ФРАГМЕНТ СТРАНИЦЫ =

Император Нерон: воплощение зла или жертва обстоятельств?

Император Нерон: воплощение зла или жертва обстоятельств?

Римский император Нерон Клавдий Друз Германик Цезарь (37–68), правивший тринадцать лет и восемь месяцев и скончавшийся, когда ему было немногим более тридцати лет, вошел в историю как один из самых жестоких правителей мира. В памяти потомков он остался похотливым развратником, убийцей собственной матери и братьев, преследователем христиан и, наконец, поджигателем собственной столицы.

Такой отрицательный образ цезаря сложился еще в античную эпоху благодаря римским писателям – Тациту, Светонию и Кассию Диону. Средневековые сочинители только «подлили масла в огонь» и сделали Нерона самим воплощением зла. А знаменитый роман Г. Сенкевича «Камо грядеши», не раз экранизированный, окончательно закрепил образ Нерона в сознании публики как личности в высшей степени презренной.

Два тысячелетия должно было пройти, чтобы некоторые историки, и в первую очередь французские исследователи Жорж Руи и Жильбер-Шарль Пикар, решились задать неожиданный вопрос: а что если Нерон был оклеветан? Доказательства, которые они приводят в защиту своей версии, выглядят достаточно аргументированными, по крайней мере внешне.

Итак, своим возвышением Нерон был обязан матери Агриппине, женщине властолюбивой, своенравной и жестокой. Ее первый муж Домиций Агенобарб (от этого брака родился Нерон) был отпрыском процветающего патрицианского рода, известного своей крайней жестокостью. По свидетельствам историков, Агенобарб стяжал себе славу самого последовательного его представителя. Нерону было три года, когда его отец скончался от водянки. Второй муж Агриппины, богатый патриций Пассиен Крисп, был в восторге от своей жены, но та мечтала не о семейном счастье, ее привлекала только власть. После смерти Мессалины, жены Клавдия, Агриппине стало известно, что император снова собирается жениться. Тут, как нельзя более кстати, ушел из жизни Пассиен Крисп – молва утверждала, будто его отравила собственная жена. Правда это или нет, неизвестно, но путь к императорскому венцу для Агриппины был открыт, несмотря на то что она приходилась Клавдию родной племянницей.

ПРЕДОСТАВЛЕННЫЕ ЗАПИСИ =
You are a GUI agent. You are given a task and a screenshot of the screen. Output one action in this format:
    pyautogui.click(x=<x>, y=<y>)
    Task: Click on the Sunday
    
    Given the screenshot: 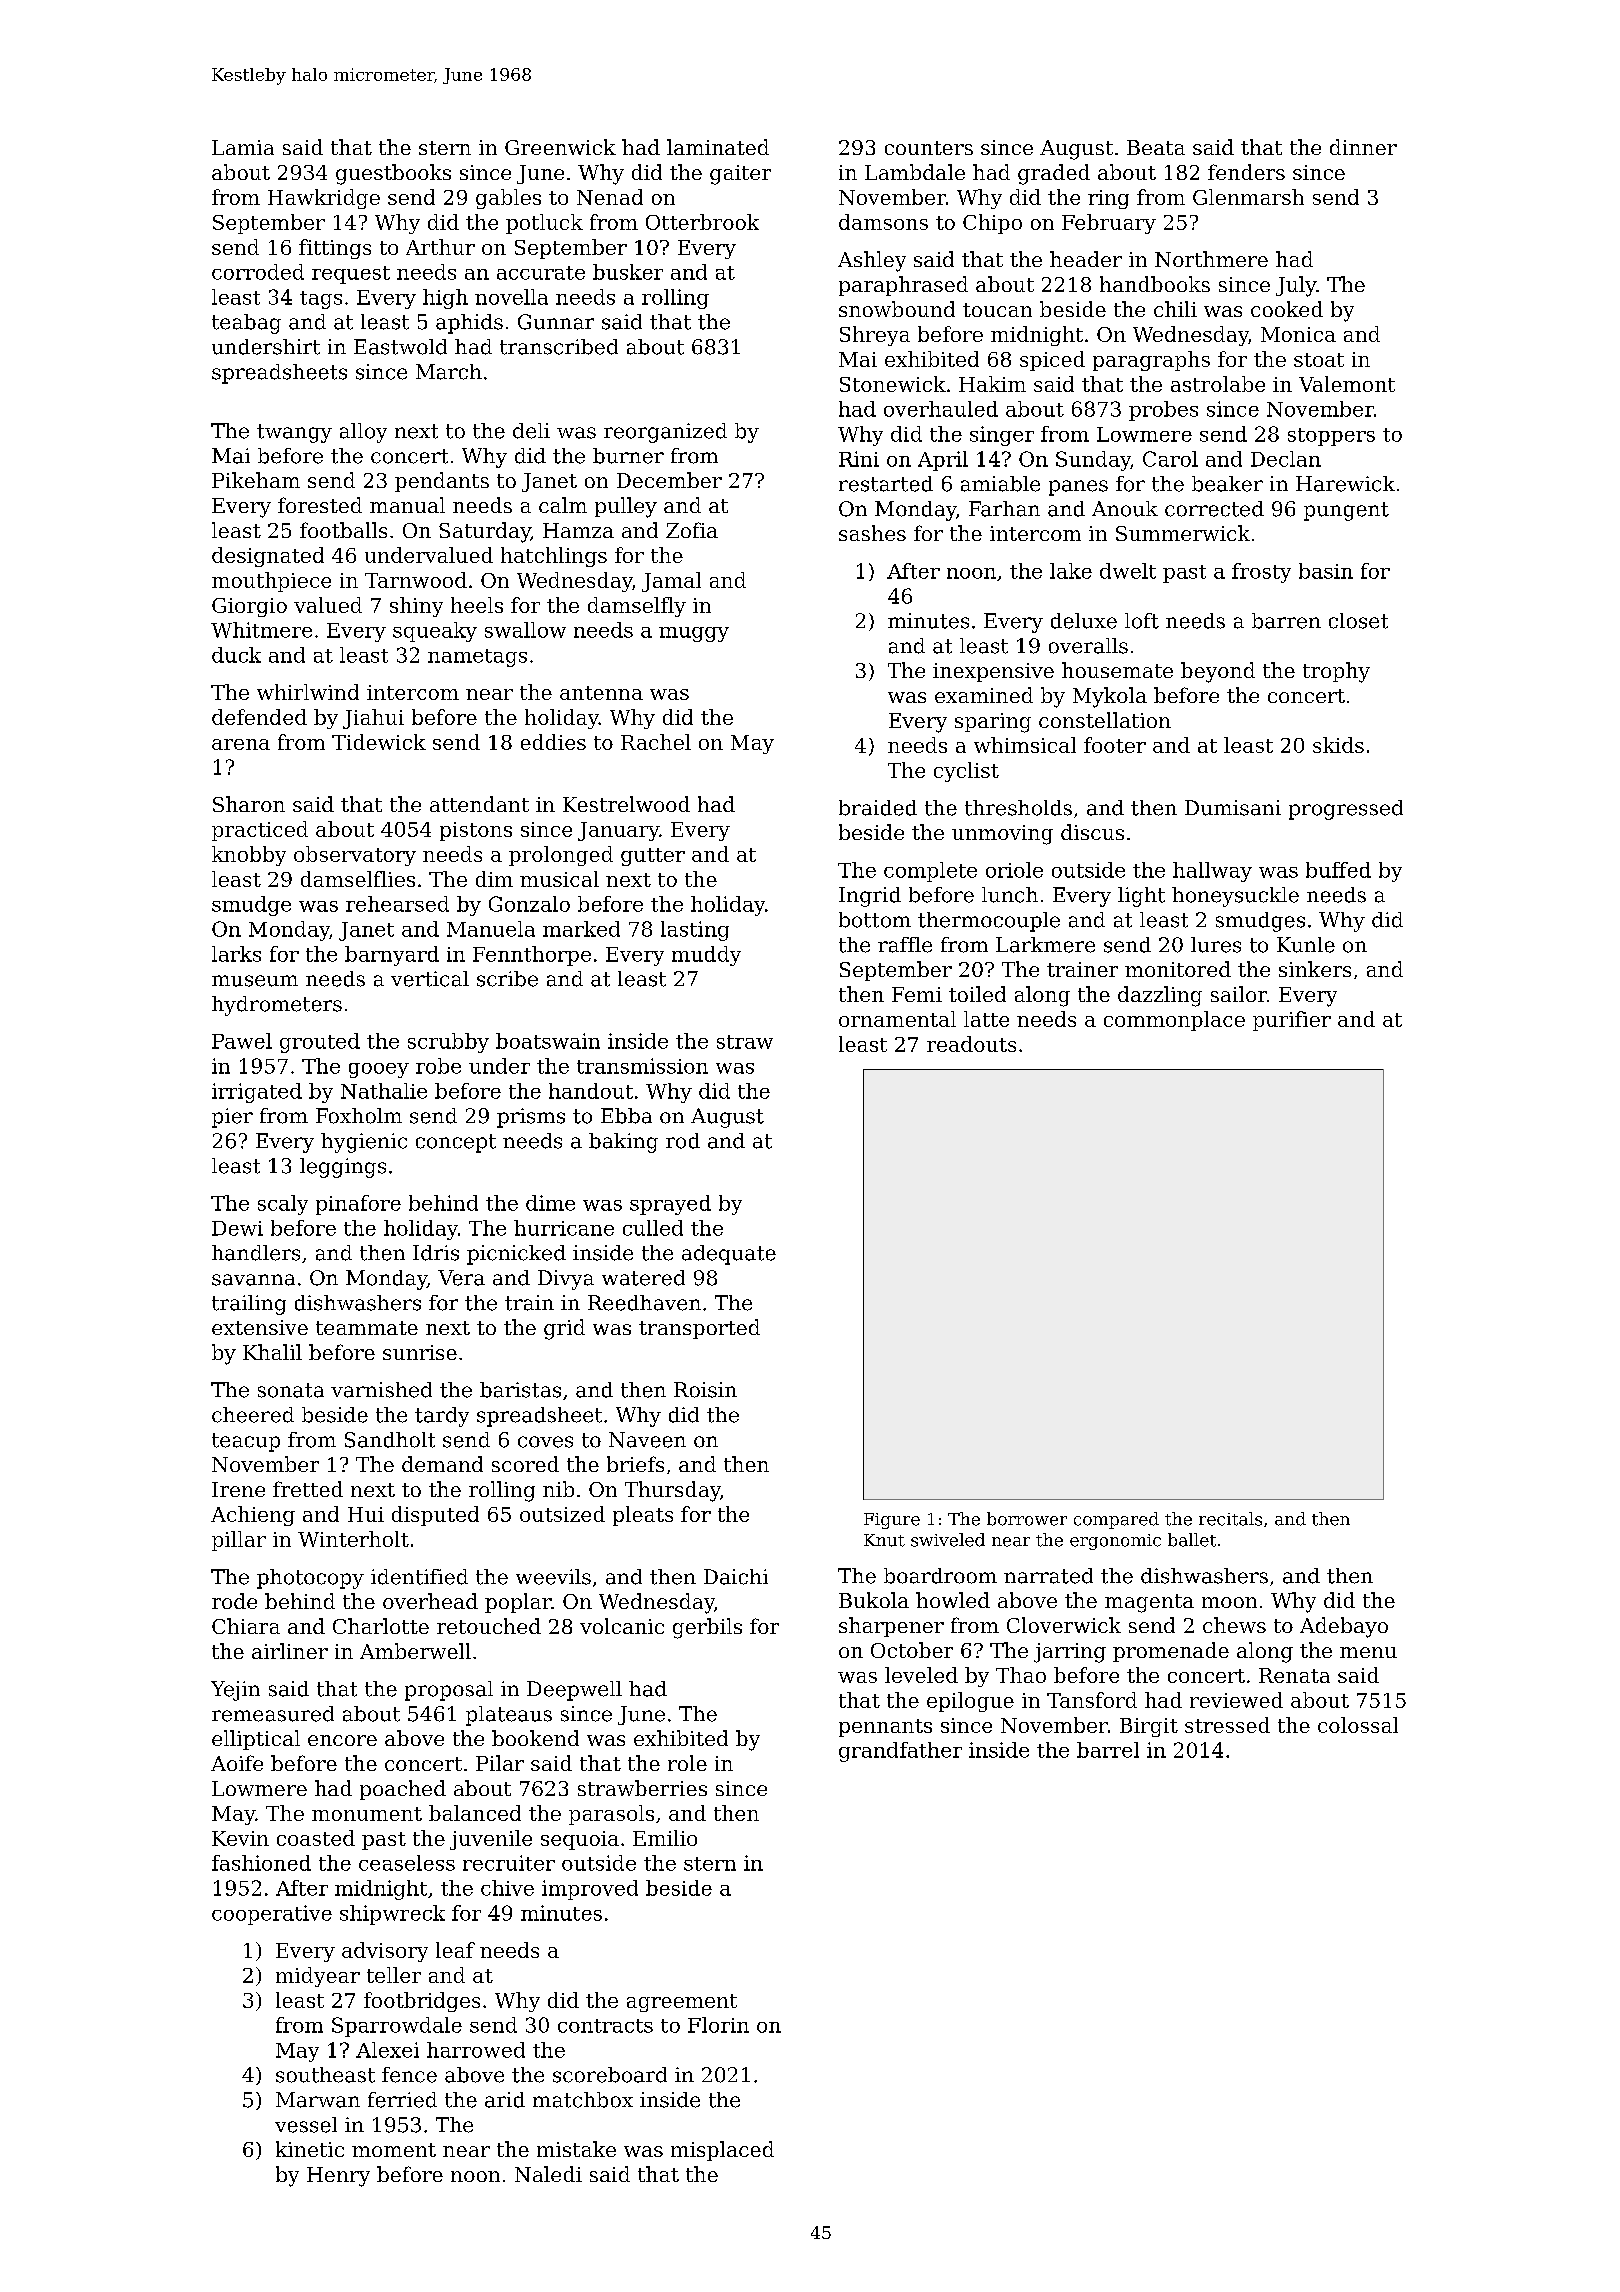 What is the action you would take?
    pyautogui.click(x=1093, y=461)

ЗАДАНИЕ 1 =
Замените в тексте о Нероне слово «жестоких» на «суровых» и перепишите отрывок, начиная с «Римский император Нерон» и продолжая до «поджигателем собственной столицы.».
ЗАДАНИЕ 2 =
Назовите римских писателей, которые, согласно тексту о Нероне, создали отрицательный образ этого императора еще в античную эпоху.

РАЗБОР РЕШЕНИЯ 1 =
Римский император Нерон Клавдий Друз Германик Цезарь (37–68), правивший тринадцать лет и восемь месяцев и скончавшийся, когда ему было немногим более тридцати лет, вошел в историю как один из самых суровых правителей мира. В памяти потомков он остался похотливым развратником, убийцей собственной матери и братьев, преследователем христиан и, наконец, поджигателем собственной столицы.

РАЗБОР РЕШЕНИЯ 2 =
Тацит, Светоний, Кассий Дион.